In an interview to mark her first year in office, the Tory leader told the BBC she was “devastated” by the election result that saw her lose David Cameron’s slim majority.

Though the Prime Minister admitted she aware her party’s campaign “wasn’t going perfectly”, the exit poll predicting the Tories would not have enough MPs to form a government still came as a shock.

“I was shocked at the result that had come through in the exit poll,” May told BBC Radio 5Live interviewer Emma Barnett.

“It took a few minutes for it to sort of sink in, what that was telling me. My husband gave me a hug, and then I got on the phone to the Conservative party to find out what had happened.

“I felt, I suppose, devastated really. I knew the campaign wasn’t going perfectly, but still the messages I was getting from people I was speaking to, but also the comments we were getting back from a lot of people that were being passed on to me, were that we were going to get a better result than we did.”

Asked if she shed a tear when Philip hugged her, May replied: “Yes, a little tear, at that moment.”

May pointed out that result had caught everyone off guard.

“As the campaign was going on I realised that everything wasn’t going perfectly, but throughout the whole campaign the expectation still was that the result was going to be a different one, a better one for us than it was,” she said. “We didn’t see the result that came coming.

“If I’m honest, I’ve heard stories about quite a few Labour MPs who didn’t think they were going to keep their seats and ended up keeping those seats. So when the result came through it was a complete shock.”

Asked if she had considered resigning after the election, May said she “felt there was a responsibility there, to ensure that the country still had a government”.
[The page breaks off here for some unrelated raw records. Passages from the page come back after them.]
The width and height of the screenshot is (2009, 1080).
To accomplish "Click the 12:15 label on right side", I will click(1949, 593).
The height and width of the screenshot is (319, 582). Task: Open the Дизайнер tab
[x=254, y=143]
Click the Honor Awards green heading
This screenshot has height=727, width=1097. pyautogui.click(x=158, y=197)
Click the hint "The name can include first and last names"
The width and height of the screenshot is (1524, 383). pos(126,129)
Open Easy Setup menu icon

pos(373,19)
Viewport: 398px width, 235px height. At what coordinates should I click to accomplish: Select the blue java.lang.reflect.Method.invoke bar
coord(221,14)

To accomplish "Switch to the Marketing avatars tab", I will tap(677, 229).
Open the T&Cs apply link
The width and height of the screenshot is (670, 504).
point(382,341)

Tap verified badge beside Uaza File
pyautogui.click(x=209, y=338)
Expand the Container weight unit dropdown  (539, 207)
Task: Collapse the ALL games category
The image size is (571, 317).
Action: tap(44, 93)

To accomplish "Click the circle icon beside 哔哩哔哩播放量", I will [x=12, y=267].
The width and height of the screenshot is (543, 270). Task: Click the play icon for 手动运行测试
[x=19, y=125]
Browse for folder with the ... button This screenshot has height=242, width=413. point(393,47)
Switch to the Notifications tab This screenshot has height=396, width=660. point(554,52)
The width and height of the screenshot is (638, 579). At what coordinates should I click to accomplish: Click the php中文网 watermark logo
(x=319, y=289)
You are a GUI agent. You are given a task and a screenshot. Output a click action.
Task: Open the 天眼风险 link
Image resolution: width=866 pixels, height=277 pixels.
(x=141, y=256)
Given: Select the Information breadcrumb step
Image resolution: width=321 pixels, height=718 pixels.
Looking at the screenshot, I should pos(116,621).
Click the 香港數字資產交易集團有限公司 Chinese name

She said: “Going through that night I was seeing really good colleagues who I’d worked with, who were losing their seats. Again, I used the word devastating, because it is pretty devastating – it’s very distressing when you see people that you know have done a good job lose their seats.

“I called the election, I led the campaign and I take responsibility for what happened. But there’s also a responsibility for the future, for the country, and that was about ensuring the country had a government.”

Barnett first asked May if she considered herself to be a feminist, and when the Prime Minister said yes then asked why she had done a deal with Northern Ireland’s DUP.

May replied to say there would be no “tow back at all in anything we’ve done on the equalities agenda”.